Opening a new front in the battle to contain the worst oil spill in the nation’s history, the Obama administration on Tuesday began a criminal investigation into the causes and consequences of the environmental disaster plaguing the Gulf Coast.

Attorney General Eric H. Holder Jr. revealed the criminal and civil probes into the BP oil-rig disaster just hours after President Obama vowed that government investigators would conduct a “full and vigorous accounting” of the still-uncapped spill. The president also ordered the oil giant to compensate those whose livelihoods have been harmed.

“We have an obligation to investigate what went wrong and to determine what reforms are needed so that we never have to experience a crisis like this again,” Mr. Obama told reporters in the Rose Garden after a meeting with the two co-chairmen of a new government panel that will oversee the probe.

While on a tour of the area in New Orleans, Mr. Holder promised a “meticulous, comprehensive and aggressive” government probe to ensure that “the American people do not foot the bill for this disaster and that our laws are enforced to the full extent.”

“That is our responsibility, and we will do nothing less,” said Mr. Holder, revealing that a team of Justice Department lawyers from Washington had met with attorneys general and U.S. attorneys in the states and districts whose coastlines and residents have been affected by the spill. “We will not rest until justice is done.”

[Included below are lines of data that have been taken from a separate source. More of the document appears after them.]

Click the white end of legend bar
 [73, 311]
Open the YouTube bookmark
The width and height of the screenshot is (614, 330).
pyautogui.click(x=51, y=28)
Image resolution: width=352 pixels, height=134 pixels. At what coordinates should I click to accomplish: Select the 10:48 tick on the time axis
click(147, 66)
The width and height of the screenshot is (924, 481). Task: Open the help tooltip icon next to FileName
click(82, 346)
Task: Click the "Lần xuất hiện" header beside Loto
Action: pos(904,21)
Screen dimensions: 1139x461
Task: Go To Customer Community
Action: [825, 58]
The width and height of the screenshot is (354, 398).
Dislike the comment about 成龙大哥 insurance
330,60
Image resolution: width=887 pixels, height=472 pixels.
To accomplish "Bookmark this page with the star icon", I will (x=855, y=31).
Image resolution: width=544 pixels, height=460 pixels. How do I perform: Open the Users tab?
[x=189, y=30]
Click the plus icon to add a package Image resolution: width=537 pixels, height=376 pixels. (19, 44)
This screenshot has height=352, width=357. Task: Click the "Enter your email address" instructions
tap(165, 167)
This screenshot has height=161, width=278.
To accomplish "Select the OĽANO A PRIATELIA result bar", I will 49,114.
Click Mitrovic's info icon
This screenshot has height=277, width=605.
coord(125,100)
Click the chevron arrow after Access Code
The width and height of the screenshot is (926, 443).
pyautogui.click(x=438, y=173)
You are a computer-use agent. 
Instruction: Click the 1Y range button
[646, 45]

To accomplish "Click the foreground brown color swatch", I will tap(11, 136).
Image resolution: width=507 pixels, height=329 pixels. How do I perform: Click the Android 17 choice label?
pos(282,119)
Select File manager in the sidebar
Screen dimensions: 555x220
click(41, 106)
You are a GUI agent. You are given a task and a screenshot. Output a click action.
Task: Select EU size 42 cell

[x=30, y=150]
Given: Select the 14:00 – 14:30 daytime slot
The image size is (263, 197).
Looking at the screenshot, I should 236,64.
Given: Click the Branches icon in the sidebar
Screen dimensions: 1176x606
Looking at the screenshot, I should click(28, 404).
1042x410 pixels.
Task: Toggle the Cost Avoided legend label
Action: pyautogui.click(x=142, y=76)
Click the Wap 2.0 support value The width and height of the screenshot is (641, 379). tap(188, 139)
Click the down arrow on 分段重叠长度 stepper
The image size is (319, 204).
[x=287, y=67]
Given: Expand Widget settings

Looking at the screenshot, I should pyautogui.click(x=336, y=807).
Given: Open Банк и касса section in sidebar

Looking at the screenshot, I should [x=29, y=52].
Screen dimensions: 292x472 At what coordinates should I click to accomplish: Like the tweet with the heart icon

Mr. Obama made his statement just days after BP’s latest attempt at capping the gushing well off the coast of Louisiana, known as the “top kill” method, failed. The company is trying another risky temporary fix to contain the oil and siphon it to the surface by sawing through the leaking pipe and putting a cap over the spill.

The Associated Press reported that Coast Guard Adm. Thad Allen, the national incident commander, said BP was making its first major cut with supershears that weigh 46,000 pounds and resemble a giant garden tool. BP’s latest attempt involves cutting the broken riser pipe, making it spew as much as 20 percent more oil into the water for days while engineers try to position a cap over the opening.

Eric Smith, an associate director of the Tulane Energy Institute, said the strategy had about a 50 percent to 70 percent chance to succeed. He likened it to trying to place a tiny cap on a gushing fire hydrant.

BP Chief Operating Officer Doug Suttles said there was no guarantee the cut-and-cap effort would work. He did say the company has learned from past efforts to contain the leak, which gives it a better shot at success.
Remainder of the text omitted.